Erick Schonfeld is a technology journalist and the former Editor in Chief of TechCrunch. At TechCrunch, he oversaw the editorial content of the site, helped to program the Disrupt conferences and CrunchUps, produced TCTV shows, and wrote daily for the blog. He joined TechCrunch as Co-Editor in 2007, and helped take it from a popular blog to a thriving... → Learn More

There are so many music search engines out there based on YouTube music videos (Songza comes to mind) that it was only a matter of time until YouTube created its own music playlist maker. The YouTube Music Discovery Project just launched quietly out of TestTube (YouTube’s labs). The page is a search box on top of which says, “Find>Mix>Watch,” and once you enter a name, you hit the “Disco” button to find music.

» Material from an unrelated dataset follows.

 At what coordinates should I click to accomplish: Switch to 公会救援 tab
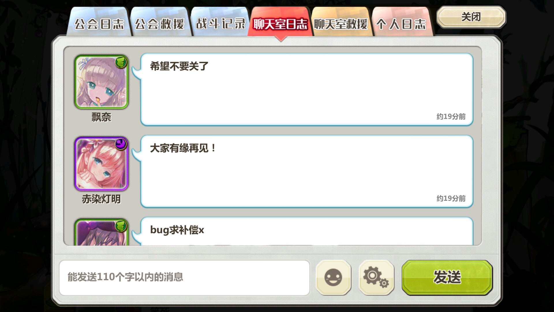click(160, 23)
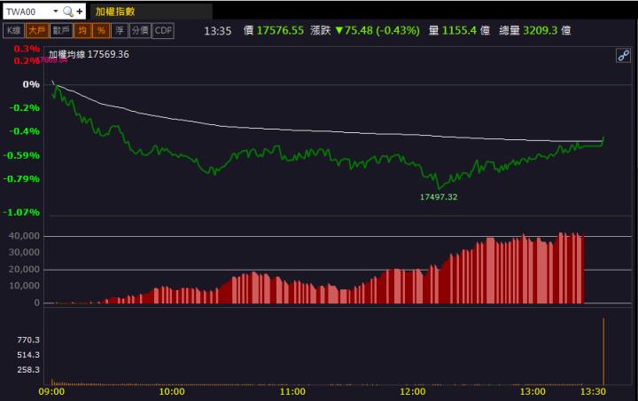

You can enter any music group or artist, and a playlist pops up, along with a thumbnail video and a description of the band. You can find related artists, create a mixtape, and save playlists. As you are listening to music and watching videos, it is easy to add and delete songs.

YouTube is taking advantage of a lot of the officially-sanctioned Vevo music videos in the Music Discovery Project. Playlists are saved to your regular YouTube playlists page, from where you can share them via email. For instance, here is a playlist I crated called “Too Cool For School.” Oddly, there doesn’t seem to be any to purchase the music other than the occasional iTunes ad within the videos themselves. But this is an experimental product

(Hat Tip to Ron Ilan).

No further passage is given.